Según el fragmento sobre dos películas, ¿con qué compara Sonia a su padre en Papi?

━━━━━ Fragmento citado ━━━━━

Hay también una especie de monstruo en Papi (Noelia Quintero Herencia, 2020). Sonia, una niña de imaginación vibrante que fantasea con el retorno de su padre, lo compara con los asesinos en serie de los clásicos del cine de horror, ya que él siempre surge sin aviso y se le da por muerto una infinidad de veces. Para escapar de la espera agobiante e interminable, Sonia inventa en su cabeza aventuras delirantes, en las que zonas grises de la realidad ganan colores vistosos. Estas se turnan con flashbacks de su vida cotidiana y con los gestos repetidos del juego de yazos, que son como los estribillos de una larga canción: una de amorosa admiración y fervorosa expectativa por su Papi, quien suele llegar desde los Estados Unidos como un héroe, con autos relucientes y valijas llenas de golosinas, regalos, dinero y drogas. Vía la aguda percepción infantil, Quintero Herencia ofrece una película exuberante plagada de neón y de entretenidas referencias urbanas, televisivas y musicales de los años 1980 – sin olvidarse del racismo y el sexismo corrientes. Así, Papi hace justicia a la novela de mismo título en que se apoya, de la galardonada escritora, compositora, cantante, hit cult y activista Rita Indiana, que hace un cameo en la cinta y fue responsable por su banda sonora.
En El naturalista isleño (Eladio Fernández & Freddy Ginebra, 2021), film que cierra la muestra, el fotógrafo conservacionista Eladio Fernández nos invita a acompañarlo a conocer en primera persona su trabajo. De profesión administrador de empresas, su curiosidad por los pájaros lo llevó a la fotografía, luego a las flores, y de salto en salto ha contribuido enormemente con la ciencia al descubrir nuevas especies de plantas y animales. Además, está involucrado en proyectos fundamentales de protección de los ecosistemas en toda la isla Quisqueya, donde podemos verlo en acción. Este dominicano cree firmemente en el poder de la imagen para conectar a la gente con la naturaleza y convencerla de la urgencia y relevancia de su preservación (especialmente en tiempos de colapso climático). De esta manera, junto a la intervención apasionada de Fernández, el documental regala secuencias espectaculares en altísima definición, sean los primeros planos de delicadas flores, sean las vistas aéreas de mares y bosques descomunales.

━━━━━ Registros ━━━━━

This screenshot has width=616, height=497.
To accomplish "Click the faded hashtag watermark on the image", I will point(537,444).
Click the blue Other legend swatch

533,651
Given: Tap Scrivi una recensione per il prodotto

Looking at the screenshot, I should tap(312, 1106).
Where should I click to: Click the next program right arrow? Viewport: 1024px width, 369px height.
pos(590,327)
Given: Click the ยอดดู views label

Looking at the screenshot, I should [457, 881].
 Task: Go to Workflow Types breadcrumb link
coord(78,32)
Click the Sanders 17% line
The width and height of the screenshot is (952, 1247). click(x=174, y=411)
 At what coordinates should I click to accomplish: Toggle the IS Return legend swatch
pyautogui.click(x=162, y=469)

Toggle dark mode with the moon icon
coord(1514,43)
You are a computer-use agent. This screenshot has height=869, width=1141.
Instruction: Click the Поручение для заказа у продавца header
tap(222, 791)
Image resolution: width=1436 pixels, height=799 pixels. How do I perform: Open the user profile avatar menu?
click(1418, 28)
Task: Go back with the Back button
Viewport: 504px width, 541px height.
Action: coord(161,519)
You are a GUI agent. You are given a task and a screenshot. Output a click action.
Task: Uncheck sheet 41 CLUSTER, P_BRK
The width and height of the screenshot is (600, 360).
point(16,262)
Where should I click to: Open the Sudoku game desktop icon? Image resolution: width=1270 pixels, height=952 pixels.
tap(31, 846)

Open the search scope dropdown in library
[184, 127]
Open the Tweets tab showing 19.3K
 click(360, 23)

━━━━━

_Respuesta:_
Con los asesinos en serie de los clásicos del cine de horror.